Listing from a data collection:
__________________________________________________

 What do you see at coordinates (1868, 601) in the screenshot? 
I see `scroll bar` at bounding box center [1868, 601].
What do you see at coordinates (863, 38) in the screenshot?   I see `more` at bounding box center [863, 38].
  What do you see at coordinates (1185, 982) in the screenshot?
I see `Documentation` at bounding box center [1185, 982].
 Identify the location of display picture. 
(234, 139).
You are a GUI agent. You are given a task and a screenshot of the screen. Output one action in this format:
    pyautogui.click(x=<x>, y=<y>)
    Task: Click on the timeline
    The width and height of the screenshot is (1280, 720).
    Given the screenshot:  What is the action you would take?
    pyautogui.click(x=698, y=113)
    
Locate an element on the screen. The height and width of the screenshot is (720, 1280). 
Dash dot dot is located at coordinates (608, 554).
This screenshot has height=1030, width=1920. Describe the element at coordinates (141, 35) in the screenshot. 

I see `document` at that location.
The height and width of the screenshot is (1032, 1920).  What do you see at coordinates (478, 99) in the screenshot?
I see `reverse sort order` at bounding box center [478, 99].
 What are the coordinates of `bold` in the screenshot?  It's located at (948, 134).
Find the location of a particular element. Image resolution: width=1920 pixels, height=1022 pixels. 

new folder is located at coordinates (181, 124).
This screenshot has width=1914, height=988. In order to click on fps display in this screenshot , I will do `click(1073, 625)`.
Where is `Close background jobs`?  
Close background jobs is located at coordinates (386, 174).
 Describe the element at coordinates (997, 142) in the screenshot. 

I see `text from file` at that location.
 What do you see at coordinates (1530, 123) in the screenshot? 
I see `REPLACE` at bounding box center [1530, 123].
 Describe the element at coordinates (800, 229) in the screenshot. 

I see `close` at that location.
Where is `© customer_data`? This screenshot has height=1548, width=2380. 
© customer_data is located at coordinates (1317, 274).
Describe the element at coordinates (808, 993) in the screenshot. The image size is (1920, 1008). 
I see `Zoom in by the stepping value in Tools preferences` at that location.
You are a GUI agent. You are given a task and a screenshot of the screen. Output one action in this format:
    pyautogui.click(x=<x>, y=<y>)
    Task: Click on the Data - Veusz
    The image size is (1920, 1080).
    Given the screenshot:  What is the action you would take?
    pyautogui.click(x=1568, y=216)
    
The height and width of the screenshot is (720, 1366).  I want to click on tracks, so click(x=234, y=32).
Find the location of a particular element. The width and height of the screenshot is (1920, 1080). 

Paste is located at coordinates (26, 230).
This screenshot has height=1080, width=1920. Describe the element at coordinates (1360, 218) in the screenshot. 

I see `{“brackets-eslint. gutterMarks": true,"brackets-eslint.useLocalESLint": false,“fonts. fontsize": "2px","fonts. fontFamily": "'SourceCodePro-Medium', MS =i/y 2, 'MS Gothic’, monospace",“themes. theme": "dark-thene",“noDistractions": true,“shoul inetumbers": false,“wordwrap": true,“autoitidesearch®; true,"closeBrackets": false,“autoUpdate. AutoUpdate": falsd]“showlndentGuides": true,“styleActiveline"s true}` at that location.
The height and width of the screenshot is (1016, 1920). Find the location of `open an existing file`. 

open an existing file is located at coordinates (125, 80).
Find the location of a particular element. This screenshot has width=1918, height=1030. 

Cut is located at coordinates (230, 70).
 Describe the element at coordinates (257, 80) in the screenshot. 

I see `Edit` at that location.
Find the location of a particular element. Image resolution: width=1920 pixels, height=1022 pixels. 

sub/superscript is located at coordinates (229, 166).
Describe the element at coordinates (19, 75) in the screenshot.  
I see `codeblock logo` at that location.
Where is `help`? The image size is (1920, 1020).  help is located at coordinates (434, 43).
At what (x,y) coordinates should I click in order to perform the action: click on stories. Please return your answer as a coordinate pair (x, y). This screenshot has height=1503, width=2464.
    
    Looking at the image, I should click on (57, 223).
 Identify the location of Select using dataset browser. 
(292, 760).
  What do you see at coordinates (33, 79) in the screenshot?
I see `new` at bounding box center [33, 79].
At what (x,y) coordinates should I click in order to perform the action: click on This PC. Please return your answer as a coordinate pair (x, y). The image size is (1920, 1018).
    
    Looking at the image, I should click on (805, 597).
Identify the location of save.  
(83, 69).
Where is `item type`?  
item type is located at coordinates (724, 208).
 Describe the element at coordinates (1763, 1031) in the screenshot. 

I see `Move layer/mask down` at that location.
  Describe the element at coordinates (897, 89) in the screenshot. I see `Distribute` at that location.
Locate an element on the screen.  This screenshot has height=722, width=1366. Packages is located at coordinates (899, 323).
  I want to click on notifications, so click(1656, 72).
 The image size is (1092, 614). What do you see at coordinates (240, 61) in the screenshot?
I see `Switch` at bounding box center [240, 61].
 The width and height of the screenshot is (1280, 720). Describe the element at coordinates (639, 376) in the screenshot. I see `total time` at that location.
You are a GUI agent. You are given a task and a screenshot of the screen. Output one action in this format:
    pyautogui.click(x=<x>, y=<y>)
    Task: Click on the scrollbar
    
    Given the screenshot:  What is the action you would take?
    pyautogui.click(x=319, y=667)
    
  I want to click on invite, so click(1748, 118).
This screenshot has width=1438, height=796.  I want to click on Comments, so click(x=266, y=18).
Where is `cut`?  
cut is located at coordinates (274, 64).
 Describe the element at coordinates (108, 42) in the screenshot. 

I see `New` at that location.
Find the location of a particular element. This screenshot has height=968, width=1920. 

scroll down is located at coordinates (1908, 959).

__________________________________________________

Task: Copy the entire listing above word for word, keeping every line unchanged.

Completed task:
 What do you see at coordinates (1868, 601) in the screenshot? 
I see `scroll bar` at bounding box center [1868, 601].
What do you see at coordinates (863, 38) in the screenshot?   I see `more` at bounding box center [863, 38].
  What do you see at coordinates (1185, 982) in the screenshot?
I see `Documentation` at bounding box center [1185, 982].
 Identify the location of display picture. 
(234, 139).
You are a GUI agent. You are given a task and a screenshot of the screen. Output one action in this format:
    pyautogui.click(x=<x>, y=<y>)
    Task: Click on the timeline
    The width and height of the screenshot is (1280, 720).
    Given the screenshot:  What is the action you would take?
    pyautogui.click(x=698, y=113)
    
Locate an element on the screen. The height and width of the screenshot is (720, 1280). 
Dash dot dot is located at coordinates (608, 554).
This screenshot has height=1030, width=1920. Describe the element at coordinates (141, 35) in the screenshot. 

I see `document` at that location.
The height and width of the screenshot is (1032, 1920).  What do you see at coordinates (478, 99) in the screenshot?
I see `reverse sort order` at bounding box center [478, 99].
 What are the coordinates of `bold` in the screenshot?  It's located at (948, 134).
Find the location of a particular element. Image resolution: width=1920 pixels, height=1022 pixels. 

new folder is located at coordinates (181, 124).
This screenshot has width=1914, height=988. In order to click on fps display in this screenshot , I will do `click(1073, 625)`.
Where is `Close background jobs`?  
Close background jobs is located at coordinates (386, 174).
 Describe the element at coordinates (997, 142) in the screenshot. 

I see `text from file` at that location.
 What do you see at coordinates (1530, 123) in the screenshot? 
I see `REPLACE` at bounding box center [1530, 123].
 Describe the element at coordinates (800, 229) in the screenshot. 

I see `close` at that location.
Where is `© customer_data`? This screenshot has height=1548, width=2380. 
© customer_data is located at coordinates (1317, 274).
Describe the element at coordinates (808, 993) in the screenshot. The image size is (1920, 1008). 
I see `Zoom in by the stepping value in Tools preferences` at that location.
You are a GUI agent. You are given a task and a screenshot of the screen. Output one action in this format:
    pyautogui.click(x=<x>, y=<y>)
    Task: Click on the Data - Veusz
    The image size is (1920, 1080).
    Given the screenshot:  What is the action you would take?
    pyautogui.click(x=1568, y=216)
    
The height and width of the screenshot is (720, 1366).  I want to click on tracks, so click(x=234, y=32).
Find the location of a particular element. The width and height of the screenshot is (1920, 1080). 

Paste is located at coordinates (26, 230).
This screenshot has height=1080, width=1920. Describe the element at coordinates (1360, 218) in the screenshot. 

I see `{“brackets-eslint. gutterMarks": true,"brackets-eslint.useLocalESLint": false,“fonts. fontsize": "2px","fonts. fontFamily": "'SourceCodePro-Medium', MS =i/y 2, 'MS Gothic’, monospace",“themes. theme": "dark-thene",“noDistractions": true,“shoul inetumbers": false,“wordwrap": true,“autoitidesearch®; true,"closeBrackets": false,“autoUpdate. AutoUpdate": falsd]“showlndentGuides": true,“styleActiveline"s true}` at that location.
The height and width of the screenshot is (1016, 1920). Find the location of `open an existing file`. 

open an existing file is located at coordinates (125, 80).
Find the location of a particular element. This screenshot has width=1918, height=1030. 

Cut is located at coordinates (230, 70).
 Describe the element at coordinates (257, 80) in the screenshot. 

I see `Edit` at that location.
Find the location of a particular element. Image resolution: width=1920 pixels, height=1022 pixels. 

sub/superscript is located at coordinates (229, 166).
Describe the element at coordinates (19, 75) in the screenshot.  
I see `codeblock logo` at that location.
Where is `help`? The image size is (1920, 1020).  help is located at coordinates (434, 43).
At what (x,y) coordinates should I click in order to perform the action: click on stories. Please return your answer as a coordinate pair (x, y). This screenshot has height=1503, width=2464.
    
    Looking at the image, I should click on (57, 223).
 Identify the location of Select using dataset browser. 
(292, 760).
  What do you see at coordinates (33, 79) in the screenshot?
I see `new` at bounding box center [33, 79].
At what (x,y) coordinates should I click in order to perform the action: click on This PC. Please return your answer as a coordinate pair (x, y). The image size is (1920, 1018).
    
    Looking at the image, I should click on (805, 597).
Identify the location of save.  
(83, 69).
Where is `item type`?  
item type is located at coordinates (724, 208).
 Describe the element at coordinates (1763, 1031) in the screenshot. 

I see `Move layer/mask down` at that location.
  Describe the element at coordinates (897, 89) in the screenshot. I see `Distribute` at that location.
Locate an element on the screen.  This screenshot has height=722, width=1366. Packages is located at coordinates (899, 323).
  I want to click on notifications, so click(1656, 72).
 The image size is (1092, 614). What do you see at coordinates (240, 61) in the screenshot?
I see `Switch` at bounding box center [240, 61].
 The width and height of the screenshot is (1280, 720). Describe the element at coordinates (639, 376) in the screenshot. I see `total time` at that location.
You are a GUI agent. You are given a task and a screenshot of the screen. Output one action in this format:
    pyautogui.click(x=<x>, y=<y>)
    Task: Click on the scrollbar
    
    Given the screenshot:  What is the action you would take?
    pyautogui.click(x=319, y=667)
    
  I want to click on invite, so click(1748, 118).
This screenshot has width=1438, height=796.  I want to click on Comments, so click(x=266, y=18).
Where is `cut`?  
cut is located at coordinates (274, 64).
 Describe the element at coordinates (108, 42) in the screenshot. 

I see `New` at that location.
Find the location of a particular element. This screenshot has height=968, width=1920. 

scroll down is located at coordinates (1908, 959).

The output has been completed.